‘Hardware Enforced Stack Protection’… Block abnormal code modification
Microsoft (MS) is developing a security feature that keeps application code in a secure space on the CPU.
Microsoft announced on the 25th that it is developing a ‘Hardware-enforced Stack Protection’ feature through its technology community site.
According to Microsoft Windows Kernel Group Manager Hari Fullapaka, this feature uses local CPU hardware to protect its own code while the application is running on CPU memory.
Using this feature, the application stores a ‘shadow stack’ in the hardware security environment, which is a copy of the intended control flow. Code modifications that do not match the shadow stack are blocked.

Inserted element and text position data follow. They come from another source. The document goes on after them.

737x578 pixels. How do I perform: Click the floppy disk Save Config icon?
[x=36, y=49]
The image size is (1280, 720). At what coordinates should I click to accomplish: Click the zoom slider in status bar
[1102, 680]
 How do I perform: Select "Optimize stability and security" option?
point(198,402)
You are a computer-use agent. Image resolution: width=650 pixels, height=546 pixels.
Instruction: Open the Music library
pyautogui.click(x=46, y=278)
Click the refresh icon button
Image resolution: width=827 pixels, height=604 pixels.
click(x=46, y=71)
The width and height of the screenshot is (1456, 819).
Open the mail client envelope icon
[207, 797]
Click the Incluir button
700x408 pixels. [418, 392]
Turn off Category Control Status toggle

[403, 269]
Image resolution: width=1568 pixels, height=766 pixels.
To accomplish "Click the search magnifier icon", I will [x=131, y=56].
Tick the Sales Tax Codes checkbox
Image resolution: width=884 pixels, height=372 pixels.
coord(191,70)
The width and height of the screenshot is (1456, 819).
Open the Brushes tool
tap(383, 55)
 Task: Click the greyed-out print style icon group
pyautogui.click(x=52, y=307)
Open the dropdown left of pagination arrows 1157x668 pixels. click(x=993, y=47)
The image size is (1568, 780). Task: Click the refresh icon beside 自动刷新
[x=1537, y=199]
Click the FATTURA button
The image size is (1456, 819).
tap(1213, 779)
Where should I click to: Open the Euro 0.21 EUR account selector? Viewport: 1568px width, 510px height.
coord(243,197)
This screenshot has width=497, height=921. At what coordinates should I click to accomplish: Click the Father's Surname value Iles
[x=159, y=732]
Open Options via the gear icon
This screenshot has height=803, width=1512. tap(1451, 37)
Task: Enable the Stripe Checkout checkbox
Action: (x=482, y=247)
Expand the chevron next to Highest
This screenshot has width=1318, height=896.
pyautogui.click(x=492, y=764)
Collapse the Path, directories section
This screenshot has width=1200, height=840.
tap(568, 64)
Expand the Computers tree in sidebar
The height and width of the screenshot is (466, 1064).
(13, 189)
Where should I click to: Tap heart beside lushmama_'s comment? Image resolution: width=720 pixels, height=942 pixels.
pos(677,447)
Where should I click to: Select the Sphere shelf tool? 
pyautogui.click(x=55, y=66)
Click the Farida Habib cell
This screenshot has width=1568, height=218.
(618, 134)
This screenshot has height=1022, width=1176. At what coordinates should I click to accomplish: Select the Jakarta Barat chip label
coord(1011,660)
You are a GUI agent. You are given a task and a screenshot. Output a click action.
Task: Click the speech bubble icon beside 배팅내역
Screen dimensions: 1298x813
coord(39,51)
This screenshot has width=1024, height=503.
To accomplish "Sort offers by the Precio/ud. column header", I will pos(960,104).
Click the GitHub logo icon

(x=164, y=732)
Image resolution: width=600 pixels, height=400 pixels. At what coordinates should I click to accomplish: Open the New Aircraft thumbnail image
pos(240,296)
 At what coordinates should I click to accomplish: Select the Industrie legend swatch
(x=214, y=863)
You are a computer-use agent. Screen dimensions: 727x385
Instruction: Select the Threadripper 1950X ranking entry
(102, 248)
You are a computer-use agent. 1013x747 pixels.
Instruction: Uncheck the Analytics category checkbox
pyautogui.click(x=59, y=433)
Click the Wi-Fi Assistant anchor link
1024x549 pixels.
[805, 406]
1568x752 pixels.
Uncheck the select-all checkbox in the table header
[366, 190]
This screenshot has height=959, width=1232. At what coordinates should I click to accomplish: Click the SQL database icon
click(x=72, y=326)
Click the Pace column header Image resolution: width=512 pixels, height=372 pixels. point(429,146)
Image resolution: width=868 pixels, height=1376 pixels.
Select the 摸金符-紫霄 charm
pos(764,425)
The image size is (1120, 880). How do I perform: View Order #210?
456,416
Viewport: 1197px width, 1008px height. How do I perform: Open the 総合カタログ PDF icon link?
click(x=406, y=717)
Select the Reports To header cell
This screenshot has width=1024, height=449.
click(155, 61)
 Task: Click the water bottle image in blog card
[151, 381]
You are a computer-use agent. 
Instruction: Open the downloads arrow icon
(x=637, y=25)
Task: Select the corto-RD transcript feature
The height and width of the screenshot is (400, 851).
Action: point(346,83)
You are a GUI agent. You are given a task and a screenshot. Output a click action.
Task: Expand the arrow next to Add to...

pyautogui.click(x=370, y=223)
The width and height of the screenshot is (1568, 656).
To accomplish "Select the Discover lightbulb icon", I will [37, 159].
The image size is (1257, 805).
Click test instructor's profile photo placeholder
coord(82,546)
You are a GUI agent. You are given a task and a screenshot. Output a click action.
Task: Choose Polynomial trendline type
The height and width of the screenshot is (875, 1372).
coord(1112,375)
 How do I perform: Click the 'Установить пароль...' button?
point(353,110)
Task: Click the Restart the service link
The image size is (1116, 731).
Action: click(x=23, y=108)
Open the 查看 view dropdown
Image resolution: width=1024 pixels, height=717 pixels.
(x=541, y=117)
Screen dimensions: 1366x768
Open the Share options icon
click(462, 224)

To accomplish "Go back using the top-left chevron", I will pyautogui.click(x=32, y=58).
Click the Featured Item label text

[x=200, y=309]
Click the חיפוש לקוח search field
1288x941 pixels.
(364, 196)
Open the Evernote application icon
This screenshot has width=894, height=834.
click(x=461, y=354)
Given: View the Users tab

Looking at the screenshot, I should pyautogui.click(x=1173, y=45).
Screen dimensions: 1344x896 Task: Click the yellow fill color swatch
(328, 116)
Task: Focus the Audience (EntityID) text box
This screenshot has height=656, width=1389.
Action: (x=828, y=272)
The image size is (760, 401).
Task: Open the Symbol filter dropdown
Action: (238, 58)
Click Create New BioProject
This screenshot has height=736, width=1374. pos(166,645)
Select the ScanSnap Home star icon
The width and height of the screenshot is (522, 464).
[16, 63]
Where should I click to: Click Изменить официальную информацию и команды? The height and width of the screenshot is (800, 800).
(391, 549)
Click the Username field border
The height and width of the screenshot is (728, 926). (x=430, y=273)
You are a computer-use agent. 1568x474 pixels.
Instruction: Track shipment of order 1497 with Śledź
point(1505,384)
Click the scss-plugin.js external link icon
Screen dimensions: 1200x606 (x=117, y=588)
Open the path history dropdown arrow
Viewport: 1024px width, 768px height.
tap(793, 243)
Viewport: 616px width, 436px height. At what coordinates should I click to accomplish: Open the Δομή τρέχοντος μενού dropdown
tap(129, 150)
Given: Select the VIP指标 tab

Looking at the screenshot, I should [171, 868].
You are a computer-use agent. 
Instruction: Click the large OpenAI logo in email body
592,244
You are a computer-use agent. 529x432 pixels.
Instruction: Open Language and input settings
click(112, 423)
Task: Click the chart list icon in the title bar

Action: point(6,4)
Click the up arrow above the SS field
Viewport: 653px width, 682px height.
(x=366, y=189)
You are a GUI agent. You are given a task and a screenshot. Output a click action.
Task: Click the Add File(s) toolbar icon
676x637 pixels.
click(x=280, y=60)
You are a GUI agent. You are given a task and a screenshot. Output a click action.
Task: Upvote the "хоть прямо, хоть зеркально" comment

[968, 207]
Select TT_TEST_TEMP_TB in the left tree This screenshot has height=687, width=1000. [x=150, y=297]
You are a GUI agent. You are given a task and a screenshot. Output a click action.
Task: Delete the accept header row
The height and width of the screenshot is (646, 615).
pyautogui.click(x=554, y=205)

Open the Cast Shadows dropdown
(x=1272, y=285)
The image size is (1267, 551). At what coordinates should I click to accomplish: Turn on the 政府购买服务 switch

Microsoft explained that this feature could help exploit malware-based vulnerabilities to prevent malware attacks that intercept the app’s code. Stack buffer overflows, dangling pointers, and uninitialized variables are examples of these vulnerabilities.
This feature only works on Intel chipsets with Control Flow Enhancement Enforcement Technology (CET) guidelines. When using hardware that does not support this, the PE bit that enables hardware-enforced stack protection on Windows is ignored.
”There is a new linker flag that sets a bit in the PE header to request kernel protection for the executable,” Pulaparka said.
”If the application sets this bit on Windows and shadow stack compatible hardware that supports this feature, the kernel will maintain the shadow stack while the application is running,” he added.
On the same day, Microsoft made it possible to test this feature in the Windows 10 Insider preview build.